9. Standard Categorical Statements

Introduction

As we begin with the theme of categorical statements, keep in mind that our goal is still the study of argument. Categorical statements are the bones that are held together in the kind of argument known as the categorical syllogism. Syllogisms are three part arguments. Categorical syllogisms are a distinct type of syllogism. This distinctiveness is found in the fact that all the statements of a categorical syllogism state some relationship between categories. Once we have defined and clarified the essence of categorical statements, we can then tackle the categorical argument form in the next chapter.  For now there are three things to discuss: definition, standardization, and translation.

1A. Definition

We need a definition of a standard categorical statement.  This can be done by working backward from a statement to the qualifying terms "categorical" and "standard."

1B. Statement

A statement is an information giving expression that can be judged to be true or false.

2B. Category

A category is simply a group, a set of things, or a class. The following are categories: roses, cabbages, kings, students. There are many categories within other categories. These are called sub-sets, sets within other sets. "Students who study logic and love it" is a sub-set of students in general (Note: you are in a class all it's own, the "learners and lovers of logic" category). In the infant baptism discussion, the Baptist views infant baptism to be included in the category of things to which administrative discontinuity applies and they then reason that if discontinuity applies to these other areas (spouses, servants) then it may well apply to children (this they claim then shifts the burden of proof to the infant Baptist to show that continuity rather than discontinuity in fact applies to the case of children).

3B. Categorical statement

A categorical statement is an expression that affirms or denies membership in a category or class. Notice how the base definition of a statement in logic has now grown from an information giving expression that is true or false to a true or false information giving expression that affirms or denies membership in a category. The base definition still holds with regard to any argument. This additional aspect applies to arguments that are composed of statements that are all categorical in nature.
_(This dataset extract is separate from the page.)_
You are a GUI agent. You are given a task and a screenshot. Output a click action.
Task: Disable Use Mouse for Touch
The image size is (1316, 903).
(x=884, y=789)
4B. Standard categorical statement

There are specific requirements regarding how categorical statements are to be expressed. For purposes of logical analysis, all categorical statements must use the following four things.  1) Quantifiers must be explicitly stated.  These are terms that indicate universal or particular scope of reference (specifically, all or some).  2) The copula (the verbal connector, are) must appear in the statement.. 3) There must be a category on both sides of the copula; "nounize" or "thingize" or categorize if needed. 4) For negative statements, not, no, or none must be expressed.

If a statement that is categorical in nature does not specifically use the quantifiers,  the copula, categories on both sides, and proper use of the negatives then it must be re-written in standard form fulfilling these requirements. We will see how this is done after we discuss standarization. 

2A. Standardization

As we will see, all categorical statements fit into four patterns. For our concerns, there are only four ways that categories are related to each other. There are only four ways of denying and affirming membership of one category in another. These were identified by medieval logicians and have become standardized. We will now consider the four standard forms with respect to their identity, their quality,  their quantity, and their terms.

1B. Identity

The four standard forms are simply referred to by means of the vowels A, E, I, and O, which were the abbreviations used by the medieval logicians. The following chart containing these vowels, a symbolic form, and an example reveals the standard form of each statement type:

Abbreviation             Symbolic Form                     Pirates Example

A                                 All x are y                         All Pirates are dangerous

E                                 No x are y                         No Pirates are dangerous

I                                  Some x are y                     Some Pirates are dangerous

O                                Some x are not y               Some Pirates are not dangerous

 

2B. Quality

To say that a categorical statement has quality is to point out and emphasize the kind of statement it is whether affirmation or denial. If you look at the chart above, you will discover that two of the statements are affirmations and two are denials. The affirmation forms are A and I from the Latin affirmo which means to affirm or to assert. The medieval logicians took the vowels, a and i, from this word to designate the affirmation quality of two of the standard ways of relating categories to each other; hence the A-form and the I-form as names or labels. The negation forms are E and O from the Latin nego, to negate or deny. Hence the E-form and the O-form which designate statements that deny membership of one category in relation to another.

3B. Quantity

Just as all four standard forms have a distinct quality, they also each have quantity. Quantity refers to the fact that every categorical statement is either universal or particular in scope. The medieval logicians selected the vowel names in such a way so they could arrange the forms in alphabetical order and have the universal statement forms together (all..) followed by the particular statement forms (some..). As you move down the alphabet you descend from the universal (A,E) to the particular (I,O).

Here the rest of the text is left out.